## WHAT THE TASK REQUIRES
Beginning with the line containing "The image size is (868, 327)." and ending with the last line, repeat the records exactly.

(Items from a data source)
═══
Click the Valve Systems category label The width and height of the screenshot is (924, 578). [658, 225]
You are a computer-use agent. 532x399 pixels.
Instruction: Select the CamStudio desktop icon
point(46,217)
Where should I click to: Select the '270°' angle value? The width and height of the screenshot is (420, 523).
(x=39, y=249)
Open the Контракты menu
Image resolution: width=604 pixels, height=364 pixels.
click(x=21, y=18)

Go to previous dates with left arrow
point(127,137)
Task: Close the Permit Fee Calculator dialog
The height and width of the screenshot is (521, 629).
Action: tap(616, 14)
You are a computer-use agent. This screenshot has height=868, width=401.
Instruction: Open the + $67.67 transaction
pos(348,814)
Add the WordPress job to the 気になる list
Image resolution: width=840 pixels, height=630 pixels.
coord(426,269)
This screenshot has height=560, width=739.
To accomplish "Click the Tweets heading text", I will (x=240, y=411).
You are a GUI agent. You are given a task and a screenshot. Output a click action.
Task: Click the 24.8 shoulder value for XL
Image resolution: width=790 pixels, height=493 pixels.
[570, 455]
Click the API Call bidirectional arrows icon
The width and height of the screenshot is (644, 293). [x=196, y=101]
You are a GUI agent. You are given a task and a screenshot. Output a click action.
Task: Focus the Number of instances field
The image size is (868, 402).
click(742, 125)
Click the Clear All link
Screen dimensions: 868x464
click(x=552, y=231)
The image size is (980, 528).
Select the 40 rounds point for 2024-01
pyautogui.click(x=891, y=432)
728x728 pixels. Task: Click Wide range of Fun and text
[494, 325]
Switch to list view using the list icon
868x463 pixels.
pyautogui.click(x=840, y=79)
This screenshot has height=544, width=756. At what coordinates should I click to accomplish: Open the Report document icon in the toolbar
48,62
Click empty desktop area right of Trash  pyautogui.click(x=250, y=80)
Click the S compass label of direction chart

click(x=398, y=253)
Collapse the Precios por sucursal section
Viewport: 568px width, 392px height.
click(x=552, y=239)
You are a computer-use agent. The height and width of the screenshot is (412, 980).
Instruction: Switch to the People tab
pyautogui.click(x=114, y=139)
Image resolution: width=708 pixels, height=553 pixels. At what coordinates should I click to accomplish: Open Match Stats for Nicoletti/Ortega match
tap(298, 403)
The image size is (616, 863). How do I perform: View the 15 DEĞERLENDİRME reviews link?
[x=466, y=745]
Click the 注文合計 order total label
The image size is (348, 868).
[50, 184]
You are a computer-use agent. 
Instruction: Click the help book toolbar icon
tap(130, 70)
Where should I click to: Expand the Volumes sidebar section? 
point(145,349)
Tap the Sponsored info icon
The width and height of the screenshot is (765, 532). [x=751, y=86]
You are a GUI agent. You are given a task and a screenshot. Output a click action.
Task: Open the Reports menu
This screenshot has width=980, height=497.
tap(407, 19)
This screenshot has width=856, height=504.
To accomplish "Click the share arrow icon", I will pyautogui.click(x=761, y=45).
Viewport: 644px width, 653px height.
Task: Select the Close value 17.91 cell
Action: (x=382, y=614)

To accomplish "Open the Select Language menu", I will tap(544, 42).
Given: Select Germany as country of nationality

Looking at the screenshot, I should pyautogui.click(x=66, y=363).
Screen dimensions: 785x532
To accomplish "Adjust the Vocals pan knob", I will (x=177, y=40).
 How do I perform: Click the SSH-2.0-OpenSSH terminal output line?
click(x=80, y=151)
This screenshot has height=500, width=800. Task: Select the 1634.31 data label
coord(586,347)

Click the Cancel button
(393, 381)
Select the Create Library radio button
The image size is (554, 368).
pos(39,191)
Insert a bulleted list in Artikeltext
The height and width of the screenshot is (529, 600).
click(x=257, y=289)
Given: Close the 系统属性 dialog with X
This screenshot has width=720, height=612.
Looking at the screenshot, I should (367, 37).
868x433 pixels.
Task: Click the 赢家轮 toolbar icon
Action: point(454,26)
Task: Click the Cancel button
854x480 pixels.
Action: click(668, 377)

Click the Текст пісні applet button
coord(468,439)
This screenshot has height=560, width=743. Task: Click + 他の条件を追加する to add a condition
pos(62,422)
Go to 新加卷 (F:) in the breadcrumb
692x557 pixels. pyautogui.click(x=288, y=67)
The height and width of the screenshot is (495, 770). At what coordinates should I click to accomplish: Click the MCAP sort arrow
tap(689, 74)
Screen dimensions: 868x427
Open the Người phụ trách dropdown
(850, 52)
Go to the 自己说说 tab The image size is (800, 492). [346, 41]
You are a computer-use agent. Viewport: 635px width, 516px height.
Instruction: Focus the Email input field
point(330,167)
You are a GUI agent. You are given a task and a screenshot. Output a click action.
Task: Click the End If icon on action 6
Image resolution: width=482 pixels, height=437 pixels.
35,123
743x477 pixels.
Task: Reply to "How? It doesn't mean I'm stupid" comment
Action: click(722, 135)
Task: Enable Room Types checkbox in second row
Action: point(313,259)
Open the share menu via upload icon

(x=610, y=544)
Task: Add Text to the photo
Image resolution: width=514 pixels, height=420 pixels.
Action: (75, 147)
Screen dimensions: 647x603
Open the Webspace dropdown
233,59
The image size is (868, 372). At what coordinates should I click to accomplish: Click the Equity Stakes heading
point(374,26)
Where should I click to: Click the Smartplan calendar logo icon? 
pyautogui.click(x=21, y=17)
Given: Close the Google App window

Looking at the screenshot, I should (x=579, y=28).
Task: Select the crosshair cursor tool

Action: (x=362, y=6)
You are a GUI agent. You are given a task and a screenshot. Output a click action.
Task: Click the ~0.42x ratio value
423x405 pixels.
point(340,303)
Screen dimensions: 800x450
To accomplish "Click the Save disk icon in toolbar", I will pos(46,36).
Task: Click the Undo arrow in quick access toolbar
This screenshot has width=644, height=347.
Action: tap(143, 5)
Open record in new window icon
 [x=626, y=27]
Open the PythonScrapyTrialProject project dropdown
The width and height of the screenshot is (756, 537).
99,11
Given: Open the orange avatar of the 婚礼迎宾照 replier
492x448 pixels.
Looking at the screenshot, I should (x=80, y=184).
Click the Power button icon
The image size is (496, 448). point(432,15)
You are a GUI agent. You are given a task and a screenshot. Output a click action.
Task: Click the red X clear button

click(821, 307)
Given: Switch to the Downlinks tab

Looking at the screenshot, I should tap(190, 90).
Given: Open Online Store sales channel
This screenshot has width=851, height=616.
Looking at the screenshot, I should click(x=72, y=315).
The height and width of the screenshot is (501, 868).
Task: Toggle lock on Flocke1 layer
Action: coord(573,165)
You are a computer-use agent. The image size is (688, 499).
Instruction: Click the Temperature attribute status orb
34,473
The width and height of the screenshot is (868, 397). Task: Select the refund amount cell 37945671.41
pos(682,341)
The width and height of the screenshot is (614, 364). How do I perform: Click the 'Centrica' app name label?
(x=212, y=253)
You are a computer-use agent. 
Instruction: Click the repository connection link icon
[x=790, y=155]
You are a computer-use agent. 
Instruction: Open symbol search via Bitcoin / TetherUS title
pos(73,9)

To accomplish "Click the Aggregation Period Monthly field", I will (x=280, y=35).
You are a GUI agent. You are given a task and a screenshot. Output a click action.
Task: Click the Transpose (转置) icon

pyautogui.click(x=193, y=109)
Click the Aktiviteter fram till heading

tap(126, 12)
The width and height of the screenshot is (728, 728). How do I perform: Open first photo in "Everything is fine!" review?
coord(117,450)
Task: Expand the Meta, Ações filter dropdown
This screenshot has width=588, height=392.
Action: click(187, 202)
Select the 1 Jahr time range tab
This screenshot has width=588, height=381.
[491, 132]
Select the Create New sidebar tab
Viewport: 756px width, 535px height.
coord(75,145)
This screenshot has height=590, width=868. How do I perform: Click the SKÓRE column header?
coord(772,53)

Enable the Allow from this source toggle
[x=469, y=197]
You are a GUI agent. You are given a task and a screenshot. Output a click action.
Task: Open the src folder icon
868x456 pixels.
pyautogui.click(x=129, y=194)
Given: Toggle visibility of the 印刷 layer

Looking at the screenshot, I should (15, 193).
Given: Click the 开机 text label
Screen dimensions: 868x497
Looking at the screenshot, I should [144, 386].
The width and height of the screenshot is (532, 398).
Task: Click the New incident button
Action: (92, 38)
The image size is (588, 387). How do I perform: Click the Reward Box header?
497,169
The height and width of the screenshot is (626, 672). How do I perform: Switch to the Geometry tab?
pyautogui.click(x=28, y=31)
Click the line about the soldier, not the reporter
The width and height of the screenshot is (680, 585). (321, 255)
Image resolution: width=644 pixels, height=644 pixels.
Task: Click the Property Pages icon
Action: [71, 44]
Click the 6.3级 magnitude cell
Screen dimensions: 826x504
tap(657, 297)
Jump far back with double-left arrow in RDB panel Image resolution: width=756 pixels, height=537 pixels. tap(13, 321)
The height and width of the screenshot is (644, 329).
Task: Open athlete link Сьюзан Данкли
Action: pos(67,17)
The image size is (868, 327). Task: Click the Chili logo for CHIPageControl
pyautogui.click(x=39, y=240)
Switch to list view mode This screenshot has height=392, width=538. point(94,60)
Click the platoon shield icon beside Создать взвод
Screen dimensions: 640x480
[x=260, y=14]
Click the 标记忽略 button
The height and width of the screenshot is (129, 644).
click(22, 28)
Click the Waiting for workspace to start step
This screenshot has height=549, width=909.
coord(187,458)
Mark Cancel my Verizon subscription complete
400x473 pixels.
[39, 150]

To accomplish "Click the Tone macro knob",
═══
## RESULT OF THE TASK
The image size is (868, 327). Task: Click the Chili logo for CHIPageControl
pyautogui.click(x=39, y=240)
Switch to list view mode This screenshot has height=392, width=538. point(94,60)
Click the platoon shield icon beside Создать взвод
Screen dimensions: 640x480
[x=260, y=14]
Click the 标记忽略 button
The height and width of the screenshot is (129, 644).
click(22, 28)
Click the Waiting for workspace to start step
This screenshot has height=549, width=909.
coord(187,458)
Mark Cancel my Verizon subscription complete
400x473 pixels.
[39, 150]

To accomplish "Click the Tone macro knob",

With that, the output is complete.